October 2006 Bibliographies

“Guerilla Frogger”
by Moira Farr
(pp. 25-27)

To learn more about Brian Kubicki’s work with frogs in Costa Rica, visit his website, where you can also buy his reference books, Leaf-frogs of Costa Rica, and Glass Frogs of Costa Rica.

Like Kubicki, Marty Crump is passionate about amphibians, and for thirty-one years the American biology professor trekked through the rainforests of Central and South America in search of exotic species. Crump’s memoir, In Search of the Golden Frog (Chicago: University of Chicago Press, 2000) tells of her adventures in the tropical wild – from dining on guinea pig, to drinking banana wine, to stumbling on “over one hundred Day-Glo golden orange toads poised like statues, dazzling jewels against the dark brown mud.”

For those amateur herpetoculturists eager to reproduce Kubicki’s research in their own home, Care and Breeding of Popular Tree Frogs: A Practical Manual for the Serious Hobbyist, by Philippe De Vosjoli, Robert Mailloux, and Drew Ready (Mission Viejo, CA.: Advanced Vivarium Systems, Inc., 1996) will help you set up your vivarium, choose the right food, and encourage your tree frogs to breed.


“The Human Library”
by Chris Koentges
(pp. 27-28)

The Council of Europe sponsors Living Libraries throughout Europe as part of its human- rights education program for youth. They’ve produced Don’t Judge a Book By Its Cover! The Living Library Organizer’s Guide (Ronni Abergel, Antje Rothemund, Gavan Titley, and Péter Wootsch; 2005), which can be accessed through the Council’s publishing arm .

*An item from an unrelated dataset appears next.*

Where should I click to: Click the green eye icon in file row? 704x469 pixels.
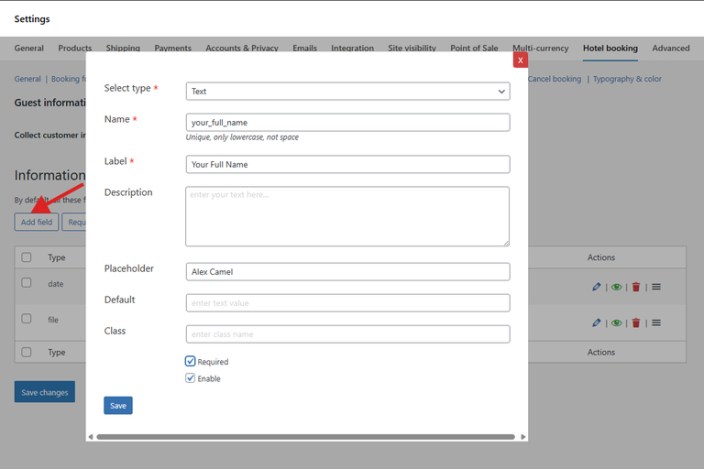pyautogui.click(x=617, y=323)
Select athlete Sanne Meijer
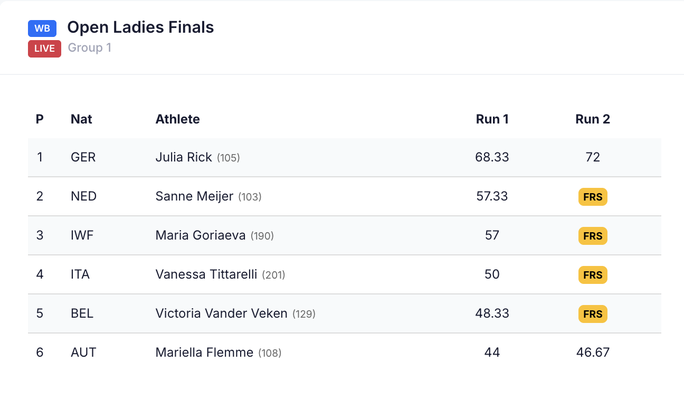This screenshot has width=684, height=400. pos(195,197)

This clip from Theo van Gogh and Somali-born former Dutch MP Ayaan Hirsi Ali’s short film Submission depicts a Muslim woman speaking to Allah after being forced into an arranged marriage and abused by her husband. Shots of women’s bodies inscribed with verses from the Quran punctuate her narrative. After the release of the film, twenty-six-year-old Dutch Moroccan Mohammed Bouyeri shot Van Gogh, slit the filmmaker’s throat, and pinned a letter condemning Ayaan Hirsi Ali as an “infidel fundamentalist” to Van Gogh’s chest with a knife. Hirsi Ali went into hiding, and has recently immigrated to the United States to take up a position at the American Enterprise Institute. She has said that she will produce a sequel to the film.

There are the kind of human books you check out of the Bibliotheek Almelo, then there are the kind created when words are written on the body (see also Peter Greenaway’s 1996 film The Pillow Book, in which the protagonist asks her calligrapher-lover to treat her “like the pages of a book”), and there are the kind with words written in the body—that is, books bound in human flesh. Texts with “anthropodermic binding” can be found at many libraries, including Harvard’s Langdell Law Library, where the final page of a seventeenth-century treatise on Spanish law bears the faint inscription: “The bynding of this book is all that remains of my deare friende Jonas Wright, who was flayed alive by the Wavuma on the Fourth Day of August, 1632.”